_What needs to be done_:
The entries below are to be printed again word for word.

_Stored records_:
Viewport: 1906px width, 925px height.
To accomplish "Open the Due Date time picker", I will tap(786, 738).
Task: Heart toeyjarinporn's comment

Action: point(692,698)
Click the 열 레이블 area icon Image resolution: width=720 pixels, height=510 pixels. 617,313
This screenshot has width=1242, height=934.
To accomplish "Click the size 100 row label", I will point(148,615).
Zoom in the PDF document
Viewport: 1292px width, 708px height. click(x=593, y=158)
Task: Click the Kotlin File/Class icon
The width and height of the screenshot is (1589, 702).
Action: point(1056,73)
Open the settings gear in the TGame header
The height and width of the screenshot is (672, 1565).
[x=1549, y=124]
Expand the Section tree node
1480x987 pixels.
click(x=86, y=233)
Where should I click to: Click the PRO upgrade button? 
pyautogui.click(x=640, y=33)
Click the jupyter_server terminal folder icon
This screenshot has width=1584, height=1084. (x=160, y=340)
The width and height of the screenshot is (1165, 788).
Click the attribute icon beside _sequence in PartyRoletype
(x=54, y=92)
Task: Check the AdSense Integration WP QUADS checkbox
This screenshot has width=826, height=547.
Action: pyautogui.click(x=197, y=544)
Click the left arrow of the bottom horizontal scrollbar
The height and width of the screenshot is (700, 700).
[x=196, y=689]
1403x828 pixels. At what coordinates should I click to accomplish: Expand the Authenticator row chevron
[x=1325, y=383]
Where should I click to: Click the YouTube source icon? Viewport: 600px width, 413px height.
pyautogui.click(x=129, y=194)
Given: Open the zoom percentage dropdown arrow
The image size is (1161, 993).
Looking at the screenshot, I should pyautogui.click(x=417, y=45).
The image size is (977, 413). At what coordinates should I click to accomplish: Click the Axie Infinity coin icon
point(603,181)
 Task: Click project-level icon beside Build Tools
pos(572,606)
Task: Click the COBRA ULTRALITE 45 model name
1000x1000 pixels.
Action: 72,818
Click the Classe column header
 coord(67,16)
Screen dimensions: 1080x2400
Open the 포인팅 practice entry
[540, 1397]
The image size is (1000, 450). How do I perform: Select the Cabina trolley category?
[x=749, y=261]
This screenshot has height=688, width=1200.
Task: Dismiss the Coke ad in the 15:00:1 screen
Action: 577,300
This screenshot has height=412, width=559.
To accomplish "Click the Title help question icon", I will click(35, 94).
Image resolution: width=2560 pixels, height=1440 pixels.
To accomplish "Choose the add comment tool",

_Exercise solution_:
Viewport: 1906px width, 925px height.
To accomplish "Open the Due Date time picker", I will tap(786, 738).
Task: Heart toeyjarinporn's comment

Action: point(692,698)
Click the 열 레이블 area icon Image resolution: width=720 pixels, height=510 pixels. 617,313
This screenshot has width=1242, height=934.
To accomplish "Click the size 100 row label", I will point(148,615).
Zoom in the PDF document
Viewport: 1292px width, 708px height. click(x=593, y=158)
Task: Click the Kotlin File/Class icon
The width and height of the screenshot is (1589, 702).
Action: point(1056,73)
Open the settings gear in the TGame header
The height and width of the screenshot is (672, 1565).
[x=1549, y=124]
Expand the Section tree node
1480x987 pixels.
click(x=86, y=233)
Where should I click to: Click the PRO upgrade button? 
pyautogui.click(x=640, y=33)
Click the jupyter_server terminal folder icon
This screenshot has width=1584, height=1084. (x=160, y=340)
The width and height of the screenshot is (1165, 788).
Click the attribute icon beside _sequence in PartyRoletype
(x=54, y=92)
Task: Check the AdSense Integration WP QUADS checkbox
This screenshot has width=826, height=547.
Action: pyautogui.click(x=197, y=544)
Click the left arrow of the bottom horizontal scrollbar
The height and width of the screenshot is (700, 700).
[x=196, y=689]
1403x828 pixels. At what coordinates should I click to accomplish: Expand the Authenticator row chevron
[x=1325, y=383]
Where should I click to: Click the YouTube source icon? Viewport: 600px width, 413px height.
pyautogui.click(x=129, y=194)
Given: Open the zoom percentage dropdown arrow
The image size is (1161, 993).
Looking at the screenshot, I should pyautogui.click(x=417, y=45).
The image size is (977, 413). At what coordinates should I click to accomplish: Click the Axie Infinity coin icon
point(603,181)
 Task: Click project-level icon beside Build Tools
pos(572,606)
Task: Click the COBRA ULTRALITE 45 model name
1000x1000 pixels.
Action: 72,818
Click the Classe column header
 coord(67,16)
Screen dimensions: 1080x2400
Open the 포인팅 practice entry
[540, 1397]
The image size is (1000, 450). How do I perform: Select the Cabina trolley category?
[x=749, y=261]
This screenshot has height=688, width=1200.
Task: Dismiss the Coke ad in the 15:00:1 screen
Action: 577,300
This screenshot has height=412, width=559.
To accomplish "Click the Title help question icon", I will click(35, 94).
Image resolution: width=2560 pixels, height=1440 pixels.
To accomplish "Choose the add comment tool",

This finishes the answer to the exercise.